Sur ce point, il résulte clairement de l’article 10 de la loi du 21 février 2017, publiée le 22 février 2017 que, les dispositions des articles L.313-30 et L.313-31 du Code de la consommation seront immédiatement applicables aux contrats en cours d’exécution au 1er janvier 2018.

Concrètement, pour une personne ayant souscrit un contrat d’assurance le 1er mai 2011, elle pourra dès le 1er mars 2018 (2 mois avant la date anniversaire), notifier sa volonté de rompre le contrat à son assureur.

En conclusion, à un moment où les taux de crédit sont historiquement bas, la consécration de ce nouveau droit constitue une excellente nouvelle pour la communauté des consommateurs, car l’assurance emprunteur peut représenter un pourcentage important du coût total du crédit immobilier.
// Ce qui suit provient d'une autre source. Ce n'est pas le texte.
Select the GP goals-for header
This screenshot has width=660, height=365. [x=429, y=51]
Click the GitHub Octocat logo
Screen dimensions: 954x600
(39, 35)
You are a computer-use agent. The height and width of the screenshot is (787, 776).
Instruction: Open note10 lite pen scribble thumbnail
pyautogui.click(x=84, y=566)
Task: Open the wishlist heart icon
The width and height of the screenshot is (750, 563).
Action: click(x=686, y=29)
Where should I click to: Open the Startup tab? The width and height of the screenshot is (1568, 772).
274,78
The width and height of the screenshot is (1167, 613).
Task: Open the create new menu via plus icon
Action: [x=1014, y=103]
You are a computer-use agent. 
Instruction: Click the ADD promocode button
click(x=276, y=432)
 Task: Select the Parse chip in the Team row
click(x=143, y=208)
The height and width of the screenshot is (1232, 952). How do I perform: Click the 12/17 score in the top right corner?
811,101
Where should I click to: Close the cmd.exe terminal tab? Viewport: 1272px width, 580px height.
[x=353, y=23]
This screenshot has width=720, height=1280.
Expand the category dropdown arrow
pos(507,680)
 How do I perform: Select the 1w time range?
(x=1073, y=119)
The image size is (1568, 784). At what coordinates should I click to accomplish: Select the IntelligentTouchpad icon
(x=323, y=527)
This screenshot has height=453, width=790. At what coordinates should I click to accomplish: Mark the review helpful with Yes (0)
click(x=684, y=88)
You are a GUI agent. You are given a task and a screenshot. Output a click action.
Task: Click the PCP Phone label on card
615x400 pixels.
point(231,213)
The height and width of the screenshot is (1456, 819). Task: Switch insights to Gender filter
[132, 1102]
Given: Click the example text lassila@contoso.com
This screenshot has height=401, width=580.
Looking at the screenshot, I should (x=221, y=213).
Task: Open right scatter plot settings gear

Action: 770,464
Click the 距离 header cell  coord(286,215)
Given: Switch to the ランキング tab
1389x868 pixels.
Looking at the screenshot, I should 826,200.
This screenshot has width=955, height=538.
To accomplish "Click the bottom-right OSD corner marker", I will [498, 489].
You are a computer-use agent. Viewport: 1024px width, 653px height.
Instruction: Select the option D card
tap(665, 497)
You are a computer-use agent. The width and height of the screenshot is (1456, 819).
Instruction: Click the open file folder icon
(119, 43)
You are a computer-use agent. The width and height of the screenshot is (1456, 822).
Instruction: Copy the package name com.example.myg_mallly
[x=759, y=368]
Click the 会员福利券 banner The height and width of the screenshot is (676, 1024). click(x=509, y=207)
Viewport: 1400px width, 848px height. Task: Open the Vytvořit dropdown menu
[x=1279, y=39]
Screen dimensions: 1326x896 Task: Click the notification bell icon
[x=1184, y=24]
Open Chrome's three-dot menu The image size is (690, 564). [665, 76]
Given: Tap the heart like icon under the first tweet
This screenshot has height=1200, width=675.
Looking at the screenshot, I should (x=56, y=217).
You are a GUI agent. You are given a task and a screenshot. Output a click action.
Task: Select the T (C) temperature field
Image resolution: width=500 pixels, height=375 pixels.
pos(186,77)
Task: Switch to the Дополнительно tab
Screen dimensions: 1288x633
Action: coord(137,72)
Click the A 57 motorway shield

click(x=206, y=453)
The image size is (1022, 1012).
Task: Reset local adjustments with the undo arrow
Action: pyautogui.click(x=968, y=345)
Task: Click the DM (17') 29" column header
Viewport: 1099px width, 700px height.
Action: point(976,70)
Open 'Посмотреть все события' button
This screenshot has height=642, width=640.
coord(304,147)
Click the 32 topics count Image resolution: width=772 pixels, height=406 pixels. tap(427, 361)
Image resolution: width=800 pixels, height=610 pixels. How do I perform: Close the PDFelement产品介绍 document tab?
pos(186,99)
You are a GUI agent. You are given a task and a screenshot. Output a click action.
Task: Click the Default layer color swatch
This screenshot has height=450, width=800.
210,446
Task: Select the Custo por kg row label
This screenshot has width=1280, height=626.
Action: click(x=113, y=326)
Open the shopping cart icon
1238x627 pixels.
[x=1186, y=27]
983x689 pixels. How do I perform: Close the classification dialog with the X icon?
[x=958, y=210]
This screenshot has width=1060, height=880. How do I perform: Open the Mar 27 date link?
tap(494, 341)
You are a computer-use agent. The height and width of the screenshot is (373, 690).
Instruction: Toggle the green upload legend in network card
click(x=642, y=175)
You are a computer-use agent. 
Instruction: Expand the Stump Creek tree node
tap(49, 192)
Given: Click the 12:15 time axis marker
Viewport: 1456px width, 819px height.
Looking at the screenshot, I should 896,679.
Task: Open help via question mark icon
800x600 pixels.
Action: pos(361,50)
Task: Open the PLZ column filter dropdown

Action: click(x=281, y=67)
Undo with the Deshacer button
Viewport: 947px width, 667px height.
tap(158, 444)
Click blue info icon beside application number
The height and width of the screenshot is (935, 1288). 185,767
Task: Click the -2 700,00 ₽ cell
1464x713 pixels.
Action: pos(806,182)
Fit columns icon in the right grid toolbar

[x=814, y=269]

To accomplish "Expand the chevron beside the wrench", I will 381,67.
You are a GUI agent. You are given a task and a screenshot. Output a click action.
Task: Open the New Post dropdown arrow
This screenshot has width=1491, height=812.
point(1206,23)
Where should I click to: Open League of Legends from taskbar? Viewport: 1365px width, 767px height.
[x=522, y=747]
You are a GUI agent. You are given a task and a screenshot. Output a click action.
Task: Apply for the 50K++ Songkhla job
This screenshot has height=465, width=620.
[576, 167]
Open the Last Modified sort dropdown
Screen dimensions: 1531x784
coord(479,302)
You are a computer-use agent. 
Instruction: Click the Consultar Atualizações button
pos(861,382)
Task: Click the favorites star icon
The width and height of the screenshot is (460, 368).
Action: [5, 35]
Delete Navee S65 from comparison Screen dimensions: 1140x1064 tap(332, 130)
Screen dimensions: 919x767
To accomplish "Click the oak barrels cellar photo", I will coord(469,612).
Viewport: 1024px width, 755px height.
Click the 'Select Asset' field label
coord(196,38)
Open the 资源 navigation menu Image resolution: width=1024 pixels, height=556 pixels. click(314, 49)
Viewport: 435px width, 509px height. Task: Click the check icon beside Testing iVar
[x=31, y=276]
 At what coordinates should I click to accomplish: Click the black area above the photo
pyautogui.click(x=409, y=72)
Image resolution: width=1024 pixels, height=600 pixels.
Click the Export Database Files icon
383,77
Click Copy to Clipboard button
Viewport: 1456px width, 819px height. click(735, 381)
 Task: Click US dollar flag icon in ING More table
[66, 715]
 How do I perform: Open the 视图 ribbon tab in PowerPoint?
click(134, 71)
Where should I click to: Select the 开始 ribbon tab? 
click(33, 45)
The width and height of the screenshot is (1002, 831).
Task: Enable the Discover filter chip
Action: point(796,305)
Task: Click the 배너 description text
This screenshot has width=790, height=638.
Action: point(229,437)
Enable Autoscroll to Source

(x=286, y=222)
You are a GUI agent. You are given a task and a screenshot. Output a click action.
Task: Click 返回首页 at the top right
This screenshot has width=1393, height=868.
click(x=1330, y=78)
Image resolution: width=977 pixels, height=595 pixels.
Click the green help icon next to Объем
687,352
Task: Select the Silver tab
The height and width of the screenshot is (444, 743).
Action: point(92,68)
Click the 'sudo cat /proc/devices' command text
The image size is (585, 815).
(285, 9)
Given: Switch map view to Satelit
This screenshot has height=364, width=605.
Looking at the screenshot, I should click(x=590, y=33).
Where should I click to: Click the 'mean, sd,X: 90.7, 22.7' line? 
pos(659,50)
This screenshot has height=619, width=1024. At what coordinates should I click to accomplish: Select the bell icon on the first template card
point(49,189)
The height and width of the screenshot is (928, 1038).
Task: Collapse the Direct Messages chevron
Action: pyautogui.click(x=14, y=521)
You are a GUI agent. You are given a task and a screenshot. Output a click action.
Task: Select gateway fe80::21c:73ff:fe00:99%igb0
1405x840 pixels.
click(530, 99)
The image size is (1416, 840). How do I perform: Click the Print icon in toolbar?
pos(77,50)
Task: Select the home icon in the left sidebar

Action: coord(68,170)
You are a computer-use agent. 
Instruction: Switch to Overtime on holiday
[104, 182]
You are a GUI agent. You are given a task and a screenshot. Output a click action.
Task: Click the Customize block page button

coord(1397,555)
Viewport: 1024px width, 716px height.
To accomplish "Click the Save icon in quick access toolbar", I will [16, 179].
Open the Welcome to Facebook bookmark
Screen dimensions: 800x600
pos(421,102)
Cependant, il est à craindre que les assureurs disposent encore « d’une corde à leur arc » pour préserver leurs marges : l’appréciation du fameux niveau de garantie équivalent (que doit offrir le contrat d’assurance présenté par l’emprunteur) pourrait constituer un prétexte pour compliquer la tâche aux emprunteurs.

Les compagnies d’assurance n’ont certainement pas encore dit leur dernier mot : l’avenir pourrait nous réserver quelques surprises.